# Data section
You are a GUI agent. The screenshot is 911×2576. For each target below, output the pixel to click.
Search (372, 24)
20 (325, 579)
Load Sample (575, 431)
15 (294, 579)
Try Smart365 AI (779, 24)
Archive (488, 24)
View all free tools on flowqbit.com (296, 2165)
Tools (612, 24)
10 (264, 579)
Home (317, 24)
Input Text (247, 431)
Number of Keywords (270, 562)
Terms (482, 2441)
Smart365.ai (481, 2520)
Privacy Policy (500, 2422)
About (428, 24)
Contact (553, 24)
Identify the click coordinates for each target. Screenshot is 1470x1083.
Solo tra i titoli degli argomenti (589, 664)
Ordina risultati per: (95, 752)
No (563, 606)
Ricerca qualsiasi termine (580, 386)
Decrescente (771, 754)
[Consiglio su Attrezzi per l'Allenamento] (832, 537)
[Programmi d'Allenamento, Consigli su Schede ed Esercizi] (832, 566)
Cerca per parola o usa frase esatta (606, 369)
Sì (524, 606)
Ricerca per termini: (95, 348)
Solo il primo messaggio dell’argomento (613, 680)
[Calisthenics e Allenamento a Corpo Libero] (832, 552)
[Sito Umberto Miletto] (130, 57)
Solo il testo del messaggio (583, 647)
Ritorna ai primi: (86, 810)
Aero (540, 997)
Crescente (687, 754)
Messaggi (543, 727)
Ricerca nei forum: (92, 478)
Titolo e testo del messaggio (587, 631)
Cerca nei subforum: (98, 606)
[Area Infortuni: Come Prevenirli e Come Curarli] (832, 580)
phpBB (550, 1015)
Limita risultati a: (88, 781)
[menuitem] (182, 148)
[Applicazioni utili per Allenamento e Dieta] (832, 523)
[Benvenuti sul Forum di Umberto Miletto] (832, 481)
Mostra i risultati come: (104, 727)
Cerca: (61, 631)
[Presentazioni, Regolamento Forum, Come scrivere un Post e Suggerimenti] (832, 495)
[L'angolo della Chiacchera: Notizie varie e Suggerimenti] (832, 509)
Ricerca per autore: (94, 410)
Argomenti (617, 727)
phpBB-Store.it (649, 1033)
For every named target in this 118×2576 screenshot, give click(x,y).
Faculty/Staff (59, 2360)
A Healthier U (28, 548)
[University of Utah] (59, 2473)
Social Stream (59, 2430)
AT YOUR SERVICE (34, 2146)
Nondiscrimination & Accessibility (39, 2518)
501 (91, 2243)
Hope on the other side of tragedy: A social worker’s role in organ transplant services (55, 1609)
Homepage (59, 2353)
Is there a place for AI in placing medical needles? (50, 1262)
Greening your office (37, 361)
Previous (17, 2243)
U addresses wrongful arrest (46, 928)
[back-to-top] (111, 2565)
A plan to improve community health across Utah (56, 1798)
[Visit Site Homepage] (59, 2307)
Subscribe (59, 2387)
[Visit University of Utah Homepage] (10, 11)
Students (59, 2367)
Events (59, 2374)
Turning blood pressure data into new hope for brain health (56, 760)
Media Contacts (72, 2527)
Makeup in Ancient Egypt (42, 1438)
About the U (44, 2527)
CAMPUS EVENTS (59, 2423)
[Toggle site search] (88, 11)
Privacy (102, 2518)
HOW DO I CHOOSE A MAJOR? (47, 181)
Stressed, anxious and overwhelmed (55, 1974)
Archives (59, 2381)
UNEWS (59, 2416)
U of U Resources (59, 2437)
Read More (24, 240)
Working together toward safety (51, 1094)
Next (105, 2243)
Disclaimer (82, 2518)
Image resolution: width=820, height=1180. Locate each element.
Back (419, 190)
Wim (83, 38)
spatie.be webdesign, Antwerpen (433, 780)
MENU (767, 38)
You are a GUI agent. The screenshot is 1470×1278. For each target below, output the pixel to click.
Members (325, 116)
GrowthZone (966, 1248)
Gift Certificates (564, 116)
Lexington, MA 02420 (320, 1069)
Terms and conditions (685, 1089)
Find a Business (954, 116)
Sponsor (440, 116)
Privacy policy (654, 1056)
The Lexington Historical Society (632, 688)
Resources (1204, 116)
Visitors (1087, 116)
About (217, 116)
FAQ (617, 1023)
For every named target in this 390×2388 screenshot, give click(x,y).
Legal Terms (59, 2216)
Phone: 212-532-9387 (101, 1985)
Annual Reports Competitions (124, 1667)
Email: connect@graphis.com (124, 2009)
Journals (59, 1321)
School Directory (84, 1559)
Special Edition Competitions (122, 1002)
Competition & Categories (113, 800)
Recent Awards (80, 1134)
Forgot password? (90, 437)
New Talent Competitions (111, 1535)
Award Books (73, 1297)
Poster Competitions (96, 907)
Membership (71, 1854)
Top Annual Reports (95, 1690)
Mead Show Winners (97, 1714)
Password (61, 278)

# Problem
Write out the records. Leave nothing out and change nothing.

# Your response
You are a GUI agent. The screenshot is 911×2576. For each target below, output the pixel to click.
Search (372, 24)
20 (325, 579)
Load Sample (575, 431)
15 (294, 579)
Try Smart365 AI (779, 24)
Archive (488, 24)
View all free tools on flowqbit.com (296, 2165)
Tools (612, 24)
10 (264, 579)
Home (317, 24)
Input Text (247, 431)
Number of Keywords (270, 562)
Terms (482, 2441)
Smart365.ai (481, 2520)
Privacy Policy (500, 2422)
About (428, 24)
Contact (553, 24)
Identify the click coordinates for each target. Screenshot is 1470x1083.
Solo tra i titoli degli argomenti (589, 664)
Ordina risultati per: (95, 752)
No (563, 606)
Ricerca qualsiasi termine (580, 386)
Decrescente (771, 754)
[Consiglio su Attrezzi per l'Allenamento] (832, 537)
[Programmi d'Allenamento, Consigli su Schede ed Esercizi] (832, 566)
Cerca per parola o usa frase esatta (606, 369)
Sì (524, 606)
Ricerca per termini: (95, 348)
Solo il primo messaggio dell’argomento (613, 680)
[Calisthenics e Allenamento a Corpo Libero] (832, 552)
[Sito Umberto Miletto] (130, 57)
Solo il testo del messaggio (583, 647)
Ritorna ai primi: (86, 810)
Aero (540, 997)
Crescente (687, 754)
Messaggi (543, 727)
Ricerca nei forum: (92, 478)
Titolo e testo del messaggio (587, 631)
Cerca nei subforum: (98, 606)
[Area Infortuni: Come Prevenirli e Come Curarli] (832, 580)
phpBB (550, 1015)
Limita risultati a: (88, 781)
[menuitem] (182, 148)
[Applicazioni utili per Allenamento e Dieta] (832, 523)
[Benvenuti sul Forum di Umberto Miletto] (832, 481)
Mostra i risultati come: (104, 727)
Cerca: (61, 631)
[Presentazioni, Regolamento Forum, Come scrivere un Post e Suggerimenti] (832, 495)
[L'angolo della Chiacchera: Notizie varie e Suggerimenti] (832, 509)
Ricerca per autore: (94, 410)
Argomenti (617, 727)
phpBB-Store.it (649, 1033)
For every named target in this 118×2576 screenshot, give click(x,y).
Faculty/Staff (59, 2360)
A Healthier U (28, 548)
[University of Utah] (59, 2473)
Social Stream (59, 2430)
AT YOUR SERVICE (34, 2146)
Nondiscrimination & Accessibility (39, 2518)
501 (91, 2243)
Hope on the other side of tragedy: A social worker’s role in organ transplant services (55, 1609)
Homepage (59, 2353)
Is there a place for AI in placing medical needles? (50, 1262)
Greening your office (37, 361)
Previous (17, 2243)
U addresses wrongful arrest (46, 928)
[back-to-top] (111, 2565)
A plan to improve community health across Utah (56, 1798)
[Visit Site Homepage] (59, 2307)
Subscribe (59, 2387)
[Visit University of Utah Homepage] (10, 11)
Students (59, 2367)
Events (59, 2374)
Turning blood pressure data into new hope for brain health (56, 760)
Media Contacts (72, 2527)
Makeup in Ancient Egypt (42, 1438)
About the U (44, 2527)
CAMPUS EVENTS (59, 2423)
[Toggle site search] (88, 11)
Privacy (102, 2518)
HOW DO I CHOOSE A MAJOR? (47, 181)
Stressed, anxious and overwhelmed (55, 1974)
Archives (59, 2381)
UNEWS (59, 2416)
U of U Resources (59, 2437)
Read More (24, 240)
Working together toward safety (51, 1094)
Next (105, 2243)
Disclaimer (82, 2518)
Image resolution: width=820, height=1180. Locate each element.
Back (419, 190)
Wim (83, 38)
spatie.be webdesign, Antwerpen (433, 780)
MENU (767, 38)
You are a GUI agent. The screenshot is 1470×1278. For each target below, output the pixel to click.
Members (325, 116)
GrowthZone (966, 1248)
Gift Certificates (564, 116)
Lexington, MA 02420 (320, 1069)
Terms and conditions (685, 1089)
Find a Business (954, 116)
Sponsor (440, 116)
Privacy policy (654, 1056)
The Lexington Historical Society (632, 688)
Resources (1204, 116)
Visitors (1087, 116)
About (217, 116)
FAQ (617, 1023)
For every named target in this 390×2388 screenshot, give click(x,y).
Legal Terms (59, 2216)
Phone: 212-532-9387 (101, 1985)
Annual Reports Competitions (124, 1667)
Email: connect@graphis.com (124, 2009)
Journals (59, 1321)
School Directory (84, 1559)
Special Edition Competitions (122, 1002)
Competition & Categories (113, 800)
Recent Awards (80, 1134)
Forgot password? (90, 437)
New Talent Competitions (111, 1535)
Award Books (73, 1297)
Poster Competitions (96, 907)
Membership (71, 1854)
Top Annual Reports (95, 1690)
Mead Show Winners (97, 1714)
Password (61, 278)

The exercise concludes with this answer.